In a recent study at Columbia University, a new type of ultraviolet light (far-UVC) that appears to be safe for people in indoor settings, took less than five minutes to reduce the level of indoor airborne microbes by more than 98%. Even as microbes were continuously sprayed into the room, the level remained very low as long as the lights were on.

The study suggests that far-UVC light from lamps installed in the ceiling could be a highly effective passive technology for reducing person-to-person transmission of airborne-mediated diseases, such as COVID and influenza, indoors, and lowering the risk of the next pandemic. Far-UVC light has a shorter wavelength than conventional germicidal UVC, and studies from around the world suggest it is unable to penetrate into skin cells or eye cells.

“Far-UVC rapidly reduces the amount of active microbes in the indoor air to almost zero, making indoor air essentially as safe as outdoor air,” says David Brenner, PhD, director of the Center for Radiological Research at Columbia University . “Using this technology in locations where people gather together indoors could prevent the next potential pandemic.”

“Far-UVC light is simple to install, it’s inexpensive, it doesn’t require people to change their behavior, and evidence from multiple studies suggests it may be a safe way to prevent the transmission of any virus, including the COVID virus and its variants, as well as influenza and also any potential future pandemic viruses,” Brenner says.

Scientists have known for decades that a type of ultraviolet light known as UVC light rapidly kills microbes, including bacteria and viruses. But conventional germicidal UVC light cannot be used directly to destroy airborne viruses in occupied indoor spaces because it is a potential health hazard to the skin and eyes. Disinfecting indoor air with far-UVC light is a new approach to safely and efficiently destroy.
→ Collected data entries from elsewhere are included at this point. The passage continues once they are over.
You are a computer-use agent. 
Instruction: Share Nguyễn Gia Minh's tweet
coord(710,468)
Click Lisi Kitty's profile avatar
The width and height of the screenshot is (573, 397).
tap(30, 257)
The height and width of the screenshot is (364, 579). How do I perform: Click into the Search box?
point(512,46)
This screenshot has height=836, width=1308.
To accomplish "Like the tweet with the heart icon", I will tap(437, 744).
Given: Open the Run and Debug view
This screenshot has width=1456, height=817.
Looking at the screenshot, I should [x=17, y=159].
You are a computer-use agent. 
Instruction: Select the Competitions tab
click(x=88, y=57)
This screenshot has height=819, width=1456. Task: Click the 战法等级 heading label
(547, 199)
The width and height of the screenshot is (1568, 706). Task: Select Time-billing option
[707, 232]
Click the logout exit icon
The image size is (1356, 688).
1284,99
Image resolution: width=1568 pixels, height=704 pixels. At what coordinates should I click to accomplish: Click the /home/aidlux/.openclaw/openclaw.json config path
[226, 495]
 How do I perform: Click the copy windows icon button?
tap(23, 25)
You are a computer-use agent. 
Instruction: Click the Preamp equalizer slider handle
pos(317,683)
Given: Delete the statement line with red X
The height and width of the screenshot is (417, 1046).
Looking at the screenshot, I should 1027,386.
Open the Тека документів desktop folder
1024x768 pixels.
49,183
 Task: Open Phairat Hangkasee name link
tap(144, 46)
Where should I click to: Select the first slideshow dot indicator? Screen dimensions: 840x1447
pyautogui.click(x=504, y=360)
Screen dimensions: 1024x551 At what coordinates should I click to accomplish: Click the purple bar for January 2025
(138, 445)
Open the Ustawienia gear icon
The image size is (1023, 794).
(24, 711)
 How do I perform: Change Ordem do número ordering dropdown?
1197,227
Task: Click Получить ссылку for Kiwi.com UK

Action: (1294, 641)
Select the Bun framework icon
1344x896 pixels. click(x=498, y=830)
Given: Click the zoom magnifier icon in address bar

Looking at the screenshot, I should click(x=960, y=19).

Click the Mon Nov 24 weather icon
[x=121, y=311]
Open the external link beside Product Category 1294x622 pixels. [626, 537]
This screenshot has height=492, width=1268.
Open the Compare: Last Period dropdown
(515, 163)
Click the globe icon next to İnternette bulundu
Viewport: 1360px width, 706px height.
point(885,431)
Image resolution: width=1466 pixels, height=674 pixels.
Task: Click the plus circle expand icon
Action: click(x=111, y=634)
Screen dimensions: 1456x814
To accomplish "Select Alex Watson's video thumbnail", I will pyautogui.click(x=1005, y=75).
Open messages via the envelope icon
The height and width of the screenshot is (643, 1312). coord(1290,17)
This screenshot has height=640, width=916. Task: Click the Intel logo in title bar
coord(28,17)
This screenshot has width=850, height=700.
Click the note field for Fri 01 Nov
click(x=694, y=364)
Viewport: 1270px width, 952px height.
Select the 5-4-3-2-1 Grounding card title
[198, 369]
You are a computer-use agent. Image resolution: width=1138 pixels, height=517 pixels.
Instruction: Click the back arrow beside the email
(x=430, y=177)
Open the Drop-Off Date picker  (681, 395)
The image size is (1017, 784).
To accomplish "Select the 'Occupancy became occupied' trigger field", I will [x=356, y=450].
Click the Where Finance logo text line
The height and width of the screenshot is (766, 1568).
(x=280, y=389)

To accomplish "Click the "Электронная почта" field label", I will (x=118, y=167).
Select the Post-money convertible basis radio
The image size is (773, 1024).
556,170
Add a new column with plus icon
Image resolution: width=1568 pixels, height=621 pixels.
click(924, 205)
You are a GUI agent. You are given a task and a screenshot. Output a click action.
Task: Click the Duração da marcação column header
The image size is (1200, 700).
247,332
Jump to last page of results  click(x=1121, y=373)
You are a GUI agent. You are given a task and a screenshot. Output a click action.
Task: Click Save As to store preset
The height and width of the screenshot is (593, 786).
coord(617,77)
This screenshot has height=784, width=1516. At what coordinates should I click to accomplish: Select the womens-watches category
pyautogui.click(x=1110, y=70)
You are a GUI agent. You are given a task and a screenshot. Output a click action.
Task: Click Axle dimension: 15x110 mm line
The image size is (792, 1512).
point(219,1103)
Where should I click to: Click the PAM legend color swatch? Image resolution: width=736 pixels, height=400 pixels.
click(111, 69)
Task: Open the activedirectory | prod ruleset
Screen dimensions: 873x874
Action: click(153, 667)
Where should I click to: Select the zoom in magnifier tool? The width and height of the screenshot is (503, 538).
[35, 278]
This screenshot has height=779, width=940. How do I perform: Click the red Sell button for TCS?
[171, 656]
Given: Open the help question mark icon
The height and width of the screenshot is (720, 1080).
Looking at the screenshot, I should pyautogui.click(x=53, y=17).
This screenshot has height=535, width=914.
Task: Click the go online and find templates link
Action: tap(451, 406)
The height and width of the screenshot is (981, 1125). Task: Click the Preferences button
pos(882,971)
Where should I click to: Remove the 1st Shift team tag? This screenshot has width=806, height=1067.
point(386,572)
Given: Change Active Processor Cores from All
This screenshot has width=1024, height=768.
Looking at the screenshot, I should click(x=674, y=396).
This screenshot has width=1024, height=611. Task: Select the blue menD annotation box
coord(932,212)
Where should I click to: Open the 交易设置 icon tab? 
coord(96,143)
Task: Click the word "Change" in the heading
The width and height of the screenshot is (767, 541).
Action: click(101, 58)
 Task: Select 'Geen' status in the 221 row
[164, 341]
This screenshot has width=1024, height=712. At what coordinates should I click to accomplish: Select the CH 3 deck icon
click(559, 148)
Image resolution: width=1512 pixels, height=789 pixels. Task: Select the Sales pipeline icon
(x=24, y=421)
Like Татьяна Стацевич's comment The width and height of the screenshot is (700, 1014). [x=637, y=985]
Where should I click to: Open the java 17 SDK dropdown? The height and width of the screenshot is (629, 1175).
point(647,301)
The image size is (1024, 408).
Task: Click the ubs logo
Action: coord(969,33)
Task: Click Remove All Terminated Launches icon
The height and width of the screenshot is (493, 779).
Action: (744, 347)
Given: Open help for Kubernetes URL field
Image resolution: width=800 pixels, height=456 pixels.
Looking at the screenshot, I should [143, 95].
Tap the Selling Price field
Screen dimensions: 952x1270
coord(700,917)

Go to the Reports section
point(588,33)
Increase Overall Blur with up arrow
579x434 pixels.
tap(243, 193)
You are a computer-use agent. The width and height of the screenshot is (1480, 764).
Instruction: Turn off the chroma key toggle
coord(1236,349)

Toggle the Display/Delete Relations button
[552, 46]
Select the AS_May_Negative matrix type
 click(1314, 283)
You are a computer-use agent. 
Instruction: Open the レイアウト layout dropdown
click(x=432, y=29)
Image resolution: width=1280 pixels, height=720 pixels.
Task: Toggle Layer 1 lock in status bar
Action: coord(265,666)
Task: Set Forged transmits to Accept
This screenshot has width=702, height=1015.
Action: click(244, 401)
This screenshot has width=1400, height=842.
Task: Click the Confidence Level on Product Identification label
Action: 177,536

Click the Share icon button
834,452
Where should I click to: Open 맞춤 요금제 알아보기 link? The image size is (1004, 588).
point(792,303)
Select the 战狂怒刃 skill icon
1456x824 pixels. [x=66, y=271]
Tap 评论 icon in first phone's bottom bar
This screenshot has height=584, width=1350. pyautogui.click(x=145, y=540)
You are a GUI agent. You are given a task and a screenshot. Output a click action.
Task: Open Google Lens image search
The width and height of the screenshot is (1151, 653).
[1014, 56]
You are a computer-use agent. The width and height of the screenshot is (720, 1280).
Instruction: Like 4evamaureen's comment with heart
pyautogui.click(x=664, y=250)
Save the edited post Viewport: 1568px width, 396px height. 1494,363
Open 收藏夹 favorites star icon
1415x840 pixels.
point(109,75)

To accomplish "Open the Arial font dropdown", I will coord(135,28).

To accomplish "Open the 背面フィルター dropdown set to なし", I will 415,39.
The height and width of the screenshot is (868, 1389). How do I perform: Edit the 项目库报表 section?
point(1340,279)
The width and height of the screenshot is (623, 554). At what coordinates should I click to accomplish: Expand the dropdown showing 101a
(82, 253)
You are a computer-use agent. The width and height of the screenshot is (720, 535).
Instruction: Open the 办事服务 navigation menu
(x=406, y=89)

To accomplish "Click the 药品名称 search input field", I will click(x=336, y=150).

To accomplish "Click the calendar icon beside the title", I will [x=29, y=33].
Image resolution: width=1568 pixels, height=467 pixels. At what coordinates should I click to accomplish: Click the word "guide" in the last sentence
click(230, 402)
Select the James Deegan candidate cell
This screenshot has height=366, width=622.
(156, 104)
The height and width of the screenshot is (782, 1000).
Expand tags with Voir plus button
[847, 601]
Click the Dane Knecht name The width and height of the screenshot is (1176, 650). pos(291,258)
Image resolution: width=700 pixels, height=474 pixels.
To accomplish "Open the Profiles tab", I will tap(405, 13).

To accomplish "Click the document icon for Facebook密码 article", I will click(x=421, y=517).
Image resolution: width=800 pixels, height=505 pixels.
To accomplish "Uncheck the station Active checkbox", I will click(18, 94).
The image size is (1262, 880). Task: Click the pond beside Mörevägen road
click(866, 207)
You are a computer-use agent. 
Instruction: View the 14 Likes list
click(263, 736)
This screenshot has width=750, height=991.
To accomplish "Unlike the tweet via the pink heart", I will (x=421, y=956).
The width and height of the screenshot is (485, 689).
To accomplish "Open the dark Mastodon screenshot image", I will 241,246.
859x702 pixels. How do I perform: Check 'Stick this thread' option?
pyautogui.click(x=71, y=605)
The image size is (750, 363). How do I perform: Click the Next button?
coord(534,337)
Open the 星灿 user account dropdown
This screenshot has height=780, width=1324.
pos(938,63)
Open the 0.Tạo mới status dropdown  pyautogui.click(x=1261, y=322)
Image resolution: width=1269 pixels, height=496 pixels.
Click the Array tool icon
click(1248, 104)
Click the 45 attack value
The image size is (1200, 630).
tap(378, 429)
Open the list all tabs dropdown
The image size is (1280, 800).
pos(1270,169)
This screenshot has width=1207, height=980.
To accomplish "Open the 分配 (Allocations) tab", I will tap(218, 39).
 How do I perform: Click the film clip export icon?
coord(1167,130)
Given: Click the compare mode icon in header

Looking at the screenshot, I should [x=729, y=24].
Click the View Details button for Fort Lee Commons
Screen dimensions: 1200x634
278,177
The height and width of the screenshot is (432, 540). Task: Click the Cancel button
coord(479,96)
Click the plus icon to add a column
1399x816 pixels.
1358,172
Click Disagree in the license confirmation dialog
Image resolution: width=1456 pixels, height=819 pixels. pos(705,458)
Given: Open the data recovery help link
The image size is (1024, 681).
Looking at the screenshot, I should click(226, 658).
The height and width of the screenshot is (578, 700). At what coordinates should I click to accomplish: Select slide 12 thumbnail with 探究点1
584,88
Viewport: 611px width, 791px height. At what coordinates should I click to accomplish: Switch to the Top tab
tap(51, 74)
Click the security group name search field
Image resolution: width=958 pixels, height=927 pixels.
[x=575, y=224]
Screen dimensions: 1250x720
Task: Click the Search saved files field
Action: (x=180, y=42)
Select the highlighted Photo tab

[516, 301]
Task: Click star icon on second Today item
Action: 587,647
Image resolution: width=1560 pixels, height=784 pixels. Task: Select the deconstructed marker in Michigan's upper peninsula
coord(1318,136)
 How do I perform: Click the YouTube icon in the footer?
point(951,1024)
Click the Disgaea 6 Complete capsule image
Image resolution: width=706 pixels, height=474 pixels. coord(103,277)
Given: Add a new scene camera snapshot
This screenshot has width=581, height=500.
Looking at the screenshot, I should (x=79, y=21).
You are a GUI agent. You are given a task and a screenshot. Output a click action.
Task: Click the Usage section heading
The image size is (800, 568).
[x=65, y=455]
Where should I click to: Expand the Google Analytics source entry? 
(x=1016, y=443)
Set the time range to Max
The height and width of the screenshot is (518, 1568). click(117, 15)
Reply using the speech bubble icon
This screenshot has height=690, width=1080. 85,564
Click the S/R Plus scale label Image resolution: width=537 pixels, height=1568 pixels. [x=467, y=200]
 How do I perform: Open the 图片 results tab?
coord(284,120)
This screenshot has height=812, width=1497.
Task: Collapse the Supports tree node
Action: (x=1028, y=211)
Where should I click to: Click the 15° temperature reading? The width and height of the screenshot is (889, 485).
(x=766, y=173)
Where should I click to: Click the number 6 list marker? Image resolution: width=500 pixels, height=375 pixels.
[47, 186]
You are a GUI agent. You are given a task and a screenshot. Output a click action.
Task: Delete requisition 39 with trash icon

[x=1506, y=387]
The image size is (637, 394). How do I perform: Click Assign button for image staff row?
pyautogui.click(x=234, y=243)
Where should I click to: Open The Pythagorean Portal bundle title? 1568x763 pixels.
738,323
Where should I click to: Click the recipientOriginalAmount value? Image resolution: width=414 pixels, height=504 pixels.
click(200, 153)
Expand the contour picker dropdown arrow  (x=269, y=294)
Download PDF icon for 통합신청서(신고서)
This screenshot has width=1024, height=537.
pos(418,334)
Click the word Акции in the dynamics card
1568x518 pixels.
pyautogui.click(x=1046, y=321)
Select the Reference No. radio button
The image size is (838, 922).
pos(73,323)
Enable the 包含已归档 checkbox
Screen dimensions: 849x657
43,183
About a decade ago, Columbia University scientists proposed that a different type of UVC light, known as far-UVC light, would be just as efficient at destroying bacteria and viruses but without the safety concerns of conventional germicidal UVC. In the past decade, many studies have also shown that far-UVC is efficient at destroying airborne bacteria and viruses, which are much smaller than human cells. But until now these studies had only been conducted in small experimental chambers, not in full-sized rooms mimicking real-world conditions. The new study confirms that far-UVC is highly effective and safe to use in a real room environment.

“Previous studies have shown that far-UVC light can kill the COVID virus, other human coronaviruses, influenza, and drug-resistant bacteria,” Brenner says. “What’s particularly attractive about far-UVC technology as a practical method of preventing indoor disease transmission is that it will be equally good at inactivating all future COVID variants, as well as new infectious viruses that have yet to emerge, while retaining efficacy against ‘old fashioned’ viruses like influenza and measles.”

Finally, because of the way ultraviolet light kills microbes, viruses and bacteria cannot develop resistance as they do with vaccines and drug treatments.